Taking that first step of contacting a counselor can be difficult, but you have to start somewhere. My feeling is, “It’s Never Too Late To Live Happily Ever After.”


Depression Can Be a Couple's Issue
by www.lisakaplanmft.com on 04/07/2011 2:52 PM

“When Mama ain’t happy, nobody’s happy!” The reality is that when one member of a family or a couple is unhappy or depressed, it can’t help but have an effect on the others around them. This can happen in many different ways. Just as an example… Have you ever been in a really good mood and found that it just went away? Sometimes it happens insidiously. You could be going through your day and then someone around you, maybe a coworker, or a friend is depressed, and next thing you know your good mood is nothing but a distant memory.


Another poignant example happened when I was in graduate school. A classmate said,” I lived through the great depression.” I quickly did the math and thought, I don’t think so. Then he finished, “my mother’s!” I bet his mother had no idea that her depression had such an impact on her son. When a person is depressed they tend to draw inward and focus on themselves and their own unhappiness, and may become oblivious to those around them.  

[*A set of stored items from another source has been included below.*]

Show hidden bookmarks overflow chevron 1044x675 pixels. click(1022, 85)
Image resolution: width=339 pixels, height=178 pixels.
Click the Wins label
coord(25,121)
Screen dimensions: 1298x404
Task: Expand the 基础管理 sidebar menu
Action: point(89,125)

A particularly common component of depression is low self-esteem or self-doubt. Often times, this energy and criticism will be directed at the self. However, it is also common for the depressed person to look to others in their life, and think of them as the problem. “If I wasn’t with so-and-so, I’d be happy.” Then, the depressed person starts to become critical of those around them, particularly their partner. As an Imago Relationship Therapist, I work with this common concern that couples bring into couple counseling. There is a clinical name for this, besides depression, Projection. Projection is when a person is incapable of looking at their own “dark side.” Instead they project their own insecurities and discontent onto the other person in the relationship. Oftentimes this is when people might leave a relationship, only to find that the grass isn’t always greener on the other side.  


Unfortunately, depression makes people crave a broad-scale change in their life.  “If I could just buy that fancy new sports car,” or “If I could move to somewhere else, then I’d be happy.” The problem with this “solution” is, wherever you go…there you are.